How can you not nearly collapse into a heap of sobs as we learn Snape has only ever lived for Harry’s mother, the woman whose love he could never have? As Snape reveals his Patronus form, the silvery doe seen to Dumbledore once before, as the dying wizard remarks in genuine astonishment: “Lily?”

And Snape, with such conviction, pain, and longing says only:

“Always.”

Harry Potter is a defining set of films for my generation, whose themes echo and resonate so strongly within us when the world has become a very different place than from where we stood 10 years ago:

Life. 

Death. 

Loyalty. 

Honesty. 

Bravery. 

Friendship. 

Hope.

These are values that my generation has clung to as we watched the world rip apart on September 11th. We were the Class of 2000, the generation of the new millennium - and what a frightening, terrifying millennium dawn we had awoken to.

And despite all these things, woven throughout, within, and above all else in the Harry Potter stories, we are inspired by and reminded of, taught the most important value:

Love.

Always.

9 comments:

Erin said...

Always.

This was lovely.

Elana Kahn said...

I saw it last night (err this morning?) too. The part that put me over the edge was when Harry uses the resurrection stone. The whole movie was amazing, and watching Snape crying over Lily's body was just incredible. I give it three thumbs up!

JW Moxie said...

I so enjoyed Tweeting with you before and after the film. I felt like I was in the theater with a good friend, holding hands and relishing in the good feelings that Harry Potter and his world brought us through all these years.

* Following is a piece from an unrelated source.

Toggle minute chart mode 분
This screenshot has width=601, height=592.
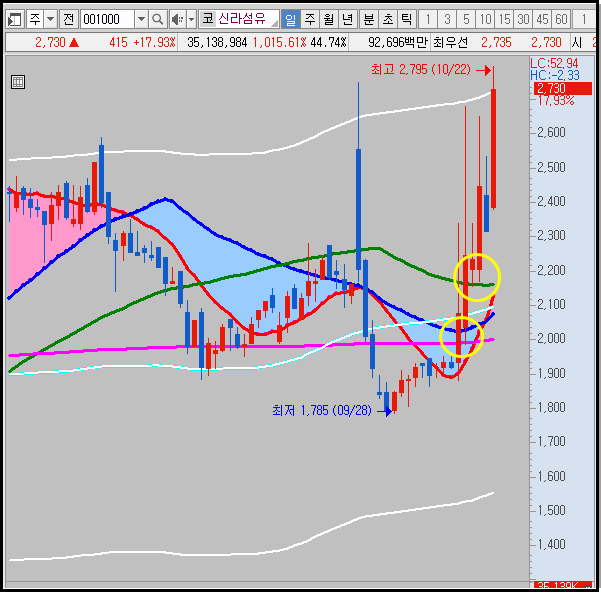click(x=369, y=19)
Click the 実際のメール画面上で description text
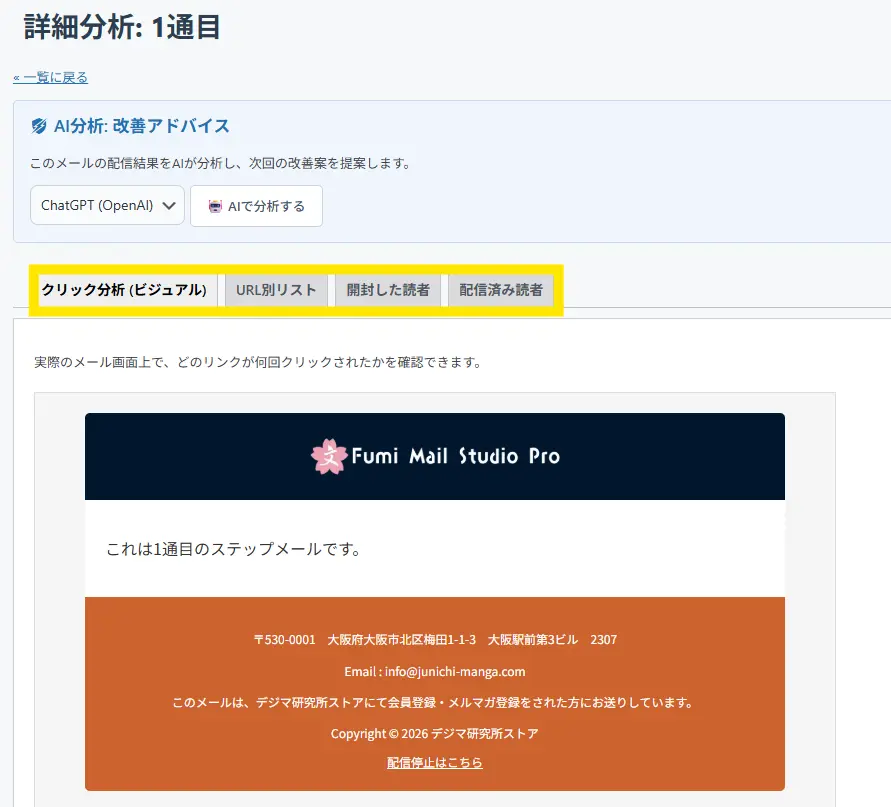Screen dimensions: 891x807 258,361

I never noticed the parallel until until you pointed it out. Wow. It makes this series that much more special to me. Some time next week I'll share my thoughts on Potter.

Kristin said...

Wow, wow, wow...like Kym, I had never noticed the parallels. And, like Kym, I thoroughly enjoyed tweeting with you and Kym before and after the movie.

Justine L said...

*cheering*

I'm probably not going to get to see the final movie for a while (hm, perhaps revisiting your post about why it's nice sometimes NOT to have kids!), but I'm so looking forward to it! Thanks for this perspective on the series and its ending! :)

AND ... congrats on the nomination! SO very well-deserved.

Heather said...

First congrats on your honourable nomination!
I also loved the Harry Potter flick and I also wrote on it: http://surviveandthrive.co.za/movies/harry-potter-connecting-energies.html

Anonymous said...

beautifully written! I have a hard time not looking at the film critically because of the articles I've been writing, but I really appreciate you take on it in the greater social context.

jjiraffe said...

MAD props on the BlogHer honor!

Love this post, and like Kym, I never picked up on the parallels of Bin Laden, either.

gailcanoe said...

I never thought about the parallels between Harry Potter and 9/11, but it completely makes sense. I loved the Harry Potter world and will miss it as they have come to an end. But, I'm going to go see the movie at least once more before it leaves the theater!